▶ PASSAGE PROVIDED
0
0
Laravelframework~5 mins

Event subscribers in Laravel

Choose your learning style9 modes available
Introduction

Event subscribers let you group event handling methods in one class. This keeps your code organized and easy to manage.

You want to handle multiple related events in one place.
You want to keep event listener logic clean and reusable.
You want to separate event handling from other parts of your app.
You want to register event handlers dynamically in one class.
Syntax
Laravel
class UserEventSubscriber
{
    public function onUserLogin($event)
    {
        // Handle user login event
    }

    public function onUserLogout($event)
    {
        // Handle user logout event
    }

    public function subscribe($events)
    {
        $events->listen(
            'App\Events\UserLoggedIn',
            [UserEventSubscriber::class, 'onUserLogin']
        );

        $events->listen(
            'App\Events\UserLoggedOut',
            [UserEventSubscriber::class, 'onUserLogout']
        );
    }
}

The subscribe method registers event handlers.

Each handler method receives the event object as a parameter.

Examples
This subscriber listens for the OrderPlaced event and runs onOrderPlaced when it happens.
Laravel
class OrderEventSubscriber
{
    public function onOrderPlaced($event)
    {
        // Code to run when order is placed
    }

    public function subscribe($events)
    {
        $events->listen('App\Events\OrderPlaced', [self::class, 'onOrderPlaced']);
    }
}
This subscriber handles two product-related events in one class.
Laravel
class ProductEventSubscriber
{
    public function onProductCreated($event)
    {
        // Handle product created event
    }

    public function onProductDeleted($event)
    {
        // Handle product deleted event
    }

    public function subscribe($events)
    {
        $events->listen('App\Events\ProductCreated', [self::class, 'onProductCreated']);
        $events->listen('App\Events\ProductDeleted', [self::class, 'onProductDeleted']);
    }
}
Sample Program

This example shows a subscriber class handling user login and logout events. When events are dispatched, the subscriber methods print messages with the user's name.

▶ TASK DIRECTIONS
Copy out the entire page on Laravel event subscribers word for word, with nothing changed.

▶ RECORD EXCERPTS
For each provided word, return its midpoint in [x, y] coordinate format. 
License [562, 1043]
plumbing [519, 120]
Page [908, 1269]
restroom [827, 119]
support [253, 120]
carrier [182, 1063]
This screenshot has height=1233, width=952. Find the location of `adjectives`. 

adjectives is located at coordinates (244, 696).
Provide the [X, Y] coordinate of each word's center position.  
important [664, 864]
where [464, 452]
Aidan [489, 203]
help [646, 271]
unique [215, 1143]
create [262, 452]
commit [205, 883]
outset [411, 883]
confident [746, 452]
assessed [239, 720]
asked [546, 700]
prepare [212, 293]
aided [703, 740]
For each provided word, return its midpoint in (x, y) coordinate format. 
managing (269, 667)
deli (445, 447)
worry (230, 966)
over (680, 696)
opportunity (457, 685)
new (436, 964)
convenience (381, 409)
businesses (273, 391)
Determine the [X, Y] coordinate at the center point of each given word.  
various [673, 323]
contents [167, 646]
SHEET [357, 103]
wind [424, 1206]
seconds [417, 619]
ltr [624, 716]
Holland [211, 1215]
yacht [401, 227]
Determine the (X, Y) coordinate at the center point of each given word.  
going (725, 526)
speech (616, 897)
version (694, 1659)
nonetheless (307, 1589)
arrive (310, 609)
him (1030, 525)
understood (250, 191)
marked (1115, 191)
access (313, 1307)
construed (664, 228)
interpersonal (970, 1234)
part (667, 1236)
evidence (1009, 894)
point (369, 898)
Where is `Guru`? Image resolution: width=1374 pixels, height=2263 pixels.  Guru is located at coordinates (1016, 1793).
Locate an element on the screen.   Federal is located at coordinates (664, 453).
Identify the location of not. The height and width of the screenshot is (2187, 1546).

▶ RESULT OF THIS EXERCISE
0
0
Laravelframework~5 mins

Event subscribers in Laravel

Choose your learning style9 modes available
Introduction

Event subscribers let you group event handling methods in one class. This keeps your code organized and easy to manage.

You want to handle multiple related events in one place.
You want to keep event listener logic clean and reusable.
You want to separate event handling from other parts of your app.
You want to register event handlers dynamically in one class.
Syntax
Laravel
class UserEventSubscriber
{
    public function onUserLogin($event)
    {
        // Handle user login event
    }

    public function onUserLogout($event)
    {
        // Handle user logout event
    }

    public function subscribe($events)
    {
        $events->listen(
            'App\Events\UserLoggedIn',
            [UserEventSubscriber::class, 'onUserLogin']
        );

        $events->listen(
            'App\Events\UserLoggedOut',
            [UserEventSubscriber::class, 'onUserLogout']
        );
    }
}

The subscribe method registers event handlers.

Each handler method receives the event object as a parameter.

Examples
This subscriber listens for the OrderPlaced event and runs onOrderPlaced when it happens.
Laravel
class OrderEventSubscriber
{
    public function onOrderPlaced($event)
    {
        // Code to run when order is placed
    }

    public function subscribe($events)
    {
        $events->listen('App\Events\OrderPlaced', [self::class, 'onOrderPlaced']);
    }
}
This subscriber handles two product-related events in one class.
Laravel
class ProductEventSubscriber
{
    public function onProductCreated($event)
    {
        // Handle product created event
    }

    public function onProductDeleted($event)
    {
        // Handle product deleted event
    }

    public function subscribe($events)
    {
        $events->listen('App\Events\ProductCreated', [self::class, 'onProductCreated']);
        $events->listen('App\Events\ProductDeleted', [self::class, 'onProductDeleted']);
    }
}
Sample Program

This example shows a subscriber class handling user login and logout events. When events are dispatched, the subscriber methods print messages with the user's name.